In Frisco, double-digit monthly declines in January, October and November were mostly offset by double-digit gains in May, June and August. While Frisco’s overall sales tax receipts are up more than 6 percent in 2018, marijuana sales in town are up a scant 0.7 percent compared to the same timeframe last year.

Meanwhile, Breckenridge’s marijuana sales have also grown at a slower rate in 2018 than the town’s overall sales tax receipts. According to the town’s most recent sales tax figures, marijuana was up about 2 percent at the same time that the town’s overall sales tax receipts were about 8 percent ahead of 2017 year to date.

The most recent figures for marijuana sales in Dillon were not available on Monday. Because there’s only one marijuana dispensary in town, Silverthorne doesn’t release data related to its marijuana sales, as doing so would provide sales information specific to one business.

But not everyone believes this is the end of rising marijuana sales.

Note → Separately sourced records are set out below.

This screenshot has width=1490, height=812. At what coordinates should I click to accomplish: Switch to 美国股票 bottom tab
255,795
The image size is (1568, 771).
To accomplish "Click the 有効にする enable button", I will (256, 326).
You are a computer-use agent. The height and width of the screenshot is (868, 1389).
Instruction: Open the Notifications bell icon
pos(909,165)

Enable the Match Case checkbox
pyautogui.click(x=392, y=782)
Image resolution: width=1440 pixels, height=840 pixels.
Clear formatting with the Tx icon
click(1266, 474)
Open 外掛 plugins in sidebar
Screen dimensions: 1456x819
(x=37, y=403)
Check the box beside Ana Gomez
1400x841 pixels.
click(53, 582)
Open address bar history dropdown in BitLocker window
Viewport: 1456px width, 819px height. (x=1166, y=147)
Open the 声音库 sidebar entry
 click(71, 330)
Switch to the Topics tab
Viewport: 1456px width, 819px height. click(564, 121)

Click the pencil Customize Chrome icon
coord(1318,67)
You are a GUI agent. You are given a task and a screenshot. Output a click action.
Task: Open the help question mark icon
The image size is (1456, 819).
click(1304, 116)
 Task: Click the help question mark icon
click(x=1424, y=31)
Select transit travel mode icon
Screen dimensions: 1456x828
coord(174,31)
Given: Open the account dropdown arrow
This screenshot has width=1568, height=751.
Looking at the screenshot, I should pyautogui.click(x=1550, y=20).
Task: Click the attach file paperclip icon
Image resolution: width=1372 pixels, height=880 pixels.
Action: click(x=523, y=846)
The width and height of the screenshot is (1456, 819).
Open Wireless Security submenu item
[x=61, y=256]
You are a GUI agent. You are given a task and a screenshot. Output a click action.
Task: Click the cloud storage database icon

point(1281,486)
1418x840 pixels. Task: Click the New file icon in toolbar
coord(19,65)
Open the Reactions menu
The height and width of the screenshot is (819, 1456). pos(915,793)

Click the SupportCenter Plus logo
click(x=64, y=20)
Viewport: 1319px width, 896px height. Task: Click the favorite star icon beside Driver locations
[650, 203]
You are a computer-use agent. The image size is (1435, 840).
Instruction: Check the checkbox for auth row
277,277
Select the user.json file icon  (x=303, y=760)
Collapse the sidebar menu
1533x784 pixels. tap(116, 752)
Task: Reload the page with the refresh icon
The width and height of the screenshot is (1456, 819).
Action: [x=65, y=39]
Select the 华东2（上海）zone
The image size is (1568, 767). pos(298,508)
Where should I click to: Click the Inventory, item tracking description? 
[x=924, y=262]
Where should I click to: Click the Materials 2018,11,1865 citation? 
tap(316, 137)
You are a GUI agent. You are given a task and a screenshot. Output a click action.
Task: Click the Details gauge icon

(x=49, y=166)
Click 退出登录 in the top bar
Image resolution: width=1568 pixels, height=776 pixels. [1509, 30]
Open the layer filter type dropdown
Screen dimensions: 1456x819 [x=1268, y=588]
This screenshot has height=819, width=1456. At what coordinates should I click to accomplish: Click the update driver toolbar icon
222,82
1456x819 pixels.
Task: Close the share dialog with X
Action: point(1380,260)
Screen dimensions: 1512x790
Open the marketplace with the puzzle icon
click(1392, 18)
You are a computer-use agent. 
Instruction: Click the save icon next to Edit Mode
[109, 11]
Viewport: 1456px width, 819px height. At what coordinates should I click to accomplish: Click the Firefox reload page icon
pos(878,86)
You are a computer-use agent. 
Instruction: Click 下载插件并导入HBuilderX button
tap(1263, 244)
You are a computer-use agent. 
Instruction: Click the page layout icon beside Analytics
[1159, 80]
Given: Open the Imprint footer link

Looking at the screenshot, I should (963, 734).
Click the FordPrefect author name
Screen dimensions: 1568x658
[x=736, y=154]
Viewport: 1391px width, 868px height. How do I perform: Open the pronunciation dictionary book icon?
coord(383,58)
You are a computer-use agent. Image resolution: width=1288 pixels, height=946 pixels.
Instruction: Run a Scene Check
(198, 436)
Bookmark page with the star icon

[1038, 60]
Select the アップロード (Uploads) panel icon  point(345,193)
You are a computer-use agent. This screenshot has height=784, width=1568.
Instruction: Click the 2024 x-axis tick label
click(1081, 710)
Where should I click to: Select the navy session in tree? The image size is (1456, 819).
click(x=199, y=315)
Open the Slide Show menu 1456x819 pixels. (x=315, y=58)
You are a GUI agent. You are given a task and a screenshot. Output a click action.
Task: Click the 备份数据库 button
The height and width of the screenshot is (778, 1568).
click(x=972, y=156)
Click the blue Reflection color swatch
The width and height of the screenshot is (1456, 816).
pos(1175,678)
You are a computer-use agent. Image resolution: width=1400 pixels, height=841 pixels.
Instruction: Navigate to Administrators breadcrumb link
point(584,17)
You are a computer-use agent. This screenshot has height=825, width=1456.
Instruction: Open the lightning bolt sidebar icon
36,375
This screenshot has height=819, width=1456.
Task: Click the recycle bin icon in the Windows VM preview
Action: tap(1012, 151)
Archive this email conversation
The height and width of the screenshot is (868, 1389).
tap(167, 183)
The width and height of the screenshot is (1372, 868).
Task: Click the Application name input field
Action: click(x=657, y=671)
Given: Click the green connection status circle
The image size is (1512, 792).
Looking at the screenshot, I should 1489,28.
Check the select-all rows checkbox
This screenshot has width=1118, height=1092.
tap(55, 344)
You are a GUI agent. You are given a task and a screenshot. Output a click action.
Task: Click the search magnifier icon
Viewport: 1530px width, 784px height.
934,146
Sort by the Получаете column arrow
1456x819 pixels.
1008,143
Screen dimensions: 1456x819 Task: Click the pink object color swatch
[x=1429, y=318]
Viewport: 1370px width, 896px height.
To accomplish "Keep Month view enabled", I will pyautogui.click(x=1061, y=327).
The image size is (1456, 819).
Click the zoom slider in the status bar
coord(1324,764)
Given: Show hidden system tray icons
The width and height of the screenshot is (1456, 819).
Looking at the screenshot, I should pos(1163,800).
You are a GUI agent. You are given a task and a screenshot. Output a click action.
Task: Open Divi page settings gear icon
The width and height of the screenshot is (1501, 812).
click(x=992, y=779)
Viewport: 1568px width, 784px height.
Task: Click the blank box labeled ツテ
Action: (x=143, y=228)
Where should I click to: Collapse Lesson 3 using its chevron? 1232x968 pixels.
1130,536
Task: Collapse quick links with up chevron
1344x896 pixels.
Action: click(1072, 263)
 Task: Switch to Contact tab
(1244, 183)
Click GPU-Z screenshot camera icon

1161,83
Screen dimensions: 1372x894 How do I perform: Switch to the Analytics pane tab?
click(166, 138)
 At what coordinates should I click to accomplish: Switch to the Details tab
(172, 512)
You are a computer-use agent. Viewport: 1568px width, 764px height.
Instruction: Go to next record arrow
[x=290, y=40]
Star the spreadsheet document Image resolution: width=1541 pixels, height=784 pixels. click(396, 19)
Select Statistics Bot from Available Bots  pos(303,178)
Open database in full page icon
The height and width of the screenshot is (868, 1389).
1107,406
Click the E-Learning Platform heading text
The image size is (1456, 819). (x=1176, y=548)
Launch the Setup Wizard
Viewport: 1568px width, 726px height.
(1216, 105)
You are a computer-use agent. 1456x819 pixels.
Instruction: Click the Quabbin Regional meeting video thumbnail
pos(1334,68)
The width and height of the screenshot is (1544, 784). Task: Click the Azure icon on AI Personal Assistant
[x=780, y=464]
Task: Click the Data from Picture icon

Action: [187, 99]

Lauren Kenney, a sales executive for LucidMood, said she doesn’t think marijuana sales will ever drop or go through a prolonged plateau in Colorado, though the market is saturated and sharp increases that immediately followed legalization are starting to subside.

LucidMood is a cannabis-extract formulation company and maker of vape pens that was founded in Colorado and now has a presence in California, Nevada, Maryland and other states that have gone legal.

Kenney points to new dispensary openings, Colorado’s population growth and a rising number of marijuana consumers as her reasons for thinking there’s still plenty of room for growth in Colorado’s marijuana sales.